Data Sources & Schema Preview

Last updated: Mar 2026

Transform and For Each Loop nodes need a data source — they process structured data from an upstream step. When you configure these nodes, the Input Data or Items Sourcesection lets you pick which step's output to work with.

To make this easier, a Schema Previewpanel appears below your selection. It shows you exactly what columns (fields) are available in plain language — no technical knowledge required.

Choosing a Data Source

When you open the configuration for a Transform or For Each Loop node, the first section lists all upstream steps that produce data. Click on a step to select it as your data source.
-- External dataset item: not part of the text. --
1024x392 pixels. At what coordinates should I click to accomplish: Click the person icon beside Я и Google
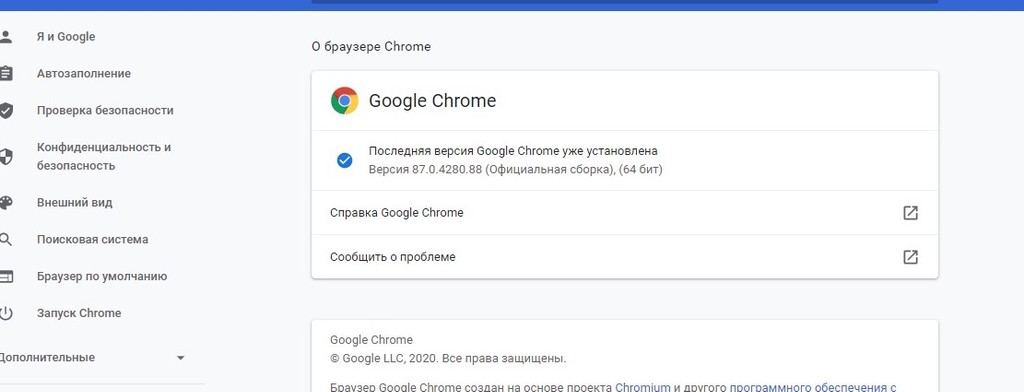[5, 37]
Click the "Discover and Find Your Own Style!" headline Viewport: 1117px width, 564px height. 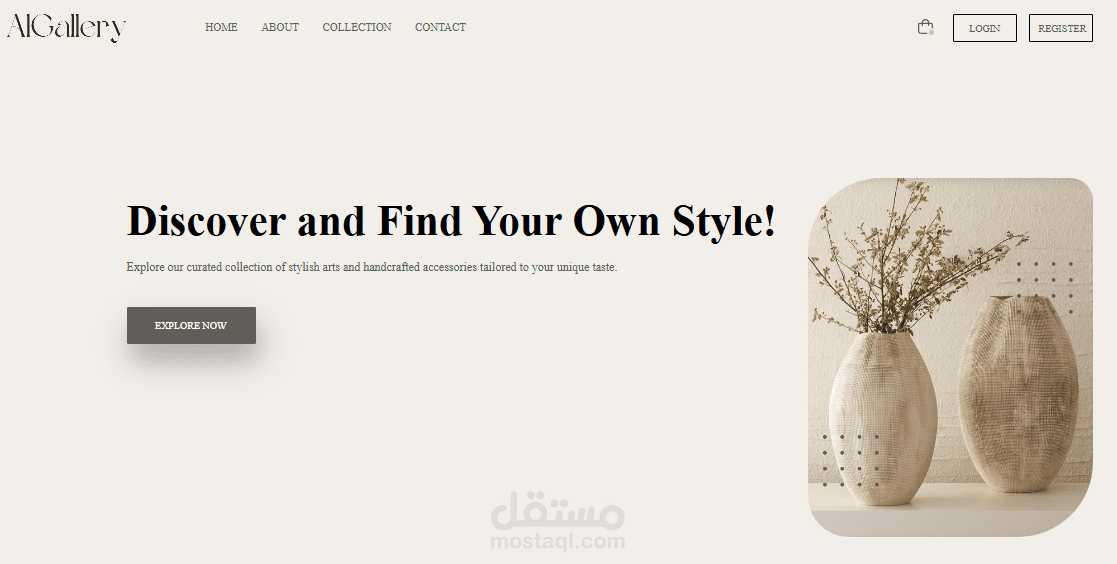point(451,220)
After selecting a step, you may see additional options:

  • Tool results— Structured data returned by tools like Web Search, HTTP Request, or connected apps. This is usually what you want for filtering, sorting, or looping.
  • LLM response— The AI's freeform text response. Since this is unstructured text, it's less suitable for data operations.

Data Types

Each column in your data has a type that describes what kind of value it holds. The schema preview uses friendly labels so you always know what to expect.

TypeWhat It MeansExample
TextA piece of text — a name, URL, description, etc."Anthropic launches Claude 4"
NumberA numeric value — a count, score, price, etc.0.95, 42, 1024
Yes / NoA true-or-false valueYes, No
List of itemsA collection of values or objects[result 1, result 2, ...]
Grouped dataA set of named properties bundled togetherheaders, metadata, nested object

Schema Preview Panel

Once you select a data source, a preview panel appears below your selection. This panel shows you:

  • A plain-English descriptionof what data you're working with (e.g. "Each row of data will have these columns from Web Search")
  • A list of available columns with their names and types, displayed like a mini spreadsheet
  • An expand button to see full descriptions of each column when you need more detail
The preview shows the columns that will be available before you run the workflow. This helps you set up filter conditions, sort fields, and loop configurations with confidence.

Compact View

By default, the preview shows the first 4 columns in a compact layout with just the column name and type. This keeps the configuration panel clean while still giving you a quick overview.

Expanded View

Click "Show all columns with details" to expand the preview. The expanded view shows every column along with a description of what each one contains. This is especially helpful when you're unsure which column to use in a filter or sort operation.

Transform Sources

Transform nodes process and reshape data. In the Input Data section, select the upstream step whose data you want to transform. Common source patterns:

  • A Web Search step → Filter and sort the search results
  • An HTTP Request step → Pick specific fields from the API response
  • A connected app (Google Sheets, Slack, etc.) → Work with rows or messages
  • Another Transform step → Chain multiple data transformations

After selecting a source, the schema preview shows the columns available for your transform operations (filter, sort, rename, etc.).

For Each Loop Sources

For Each Loop nodes iterate over a list of items, running their sub-steps once per item. In the Items Source section, select the list you want to loop over.

The schema preview shows what each individual item will look like inside the loop. For example, if you loop over search results, the preview shows columns like Title, URL, and Content — those are the fields each iteration will have access to.

Tips

  • Prefer tool results over LLM responses for Transform and For Each Loop nodes. Tool results have a known structure, which means the preview can show you exactly what columns are available.
  • Use the expanded viewwhen you're building a filter condition and aren't sure which column to pick. The descriptions explain what each column contains.
  • Chain transforms to build complex data pipelines. The output of one transform can feed directly into another.